Section Five: Computing the Tax

To compute the gift tax liability, we need to determine whether we have a taxable gift. The formula used to determine whether a taxable gift has been made is: FMV of the property transferred minus the annual exclusion minus any allowable deductions (marital or charitable). From this we arrive at the gift tax base and the gift tax is calculated on this amount.

To ensure that you have a thorough understanding of gift tax computation, the following topics will be covered in this lesson:
* Gift Splitting
* Annual Exclusion
* Gift Tax Marital Deduction
* Charitable Deduction
* Calculating Gift Tax Payable
* Reporting of Gifts

A

Upon completion of this lesson, you should be able to:
* State the gift tax implications of gift splitting
* Describe the purpose, applications, and effects of annual exclusions
* Distinguish between present and future interest
* Explain the effect of marital deduction on gift tax
* Define charitable deductions and when they are allowed
* Calculate taxable gifts
* Calculate gift tax payable with no previous taxable gifts
* Calculate gift tax payable with previous taxable gifts
* Calculate the amount of unified credit remaining
* Explain the impact of lifetime gifting on gross estates

83
Q

Describe Gift Splitting

A

When a married donor, with the consent of the non-donor spouse, elects to treat a gift to a third party as though each spouse has made one-half of the gift, it is called gift splitting. This increases the maximum gift from the married couple to an unlimited number of recipients to $34,000 (2023), the individual $17,000 annual exclusions multiplied by 2.
* The election must be made on the applicable gift tax return of the donor spouse.
* Gift splitting only applies to lifetime transfers not to transfers at death, and is available for both present and future interest gifts.
* Gift splitting is not necessary if all gifts are present interest gifts under $17,000.

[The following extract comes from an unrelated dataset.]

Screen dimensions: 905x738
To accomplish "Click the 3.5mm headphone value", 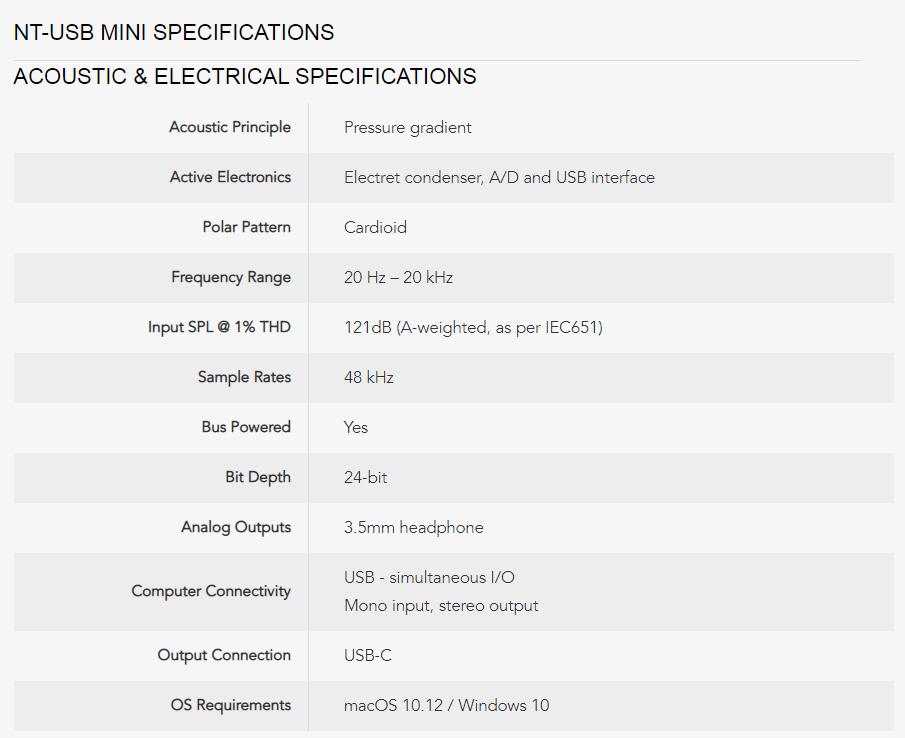I will pyautogui.click(x=413, y=527).
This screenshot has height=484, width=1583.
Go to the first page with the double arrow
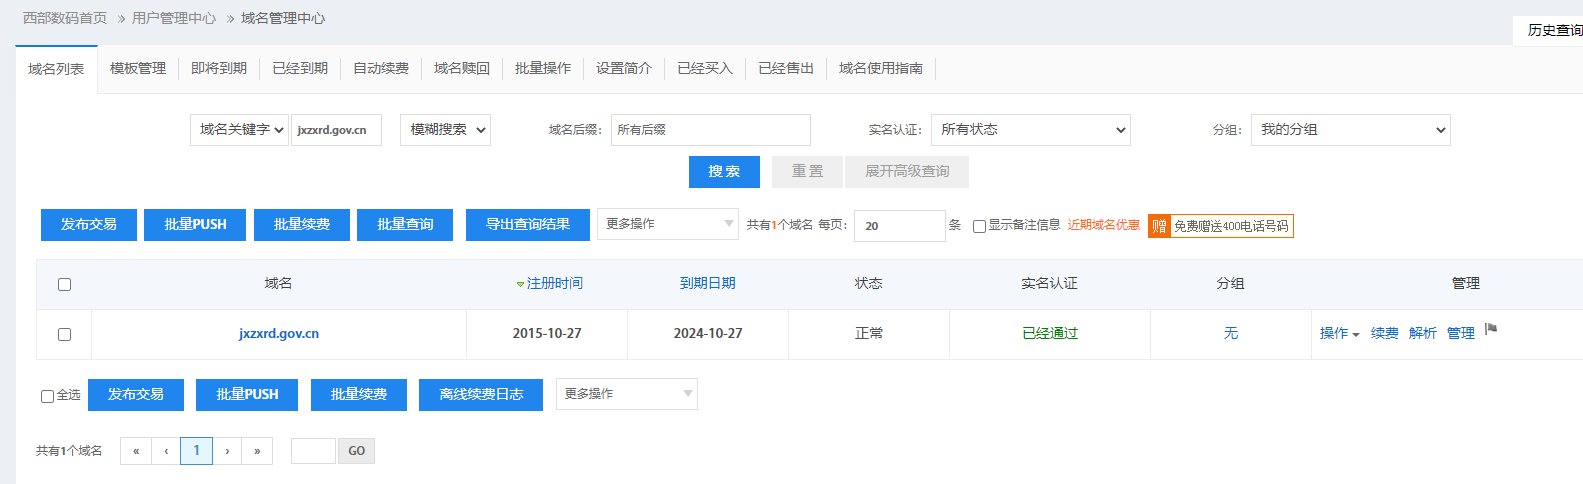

Gift splitting is an artificial mechanism: even if one spouse makes the entire gift, for gift tax computation purposes, it is treated as though each spouse made only one-half of the gift.
* This means that the rate of tax that each spouse will pay is separately calculated by reference to his or her own prior taxable gifts.

Furthermore, if a non-donor spouse has agreed to treat one-half of the donor spouse’s gift as his or her own, it will have a direct effect on future gift tax, as well as the estate tax that spouse will eventually have to pay if the gift exceeds the annual exclusion.
* Even though the consenting spouse did not actually make one-half of the gift, to the extent the value of the gift exceeds the $17,000 annual exclusion this amount will be considered an adjusted taxable gift of the consenting spouse and utilized for calculating future gift and estate tax liability.

Gift splitting, which can only be utilized by married couples when making gifts to third parties, was introduced into the tax law to equalize the tax treatment of common-law taxpayers with that of community-property residents. When one spouse earns a dollar in a community-property state, fifty cents is automatically deemed to be owned by each spouse. Therefore, if the couple gave that dollar to their daughter, each spouse would be treated as having given only fifty cents each.

Gift splitting places the common-law resident in the same relative position.

If the spouses elect to split gifts, all gifts made by either spouse during that calendar year must be split.

The privilege of gift splitting is available only with regard to gifts made while the couple is married.
* Therefore, gifts the couple makes before they are married may not be split even if they are later married during the same calendar year.
* Likewise, gifts made after the spouses are legally divorced or one spouse dies may not be split.
* However, gifts made before one spouse dies may be split even if that spouse dies before signing the appropriate consent or election.
* The deceased spouse’s executor can make the appropriate election or consent.
* Gift splitting cannot be used if one spouse in not a U.S. citizen or resident.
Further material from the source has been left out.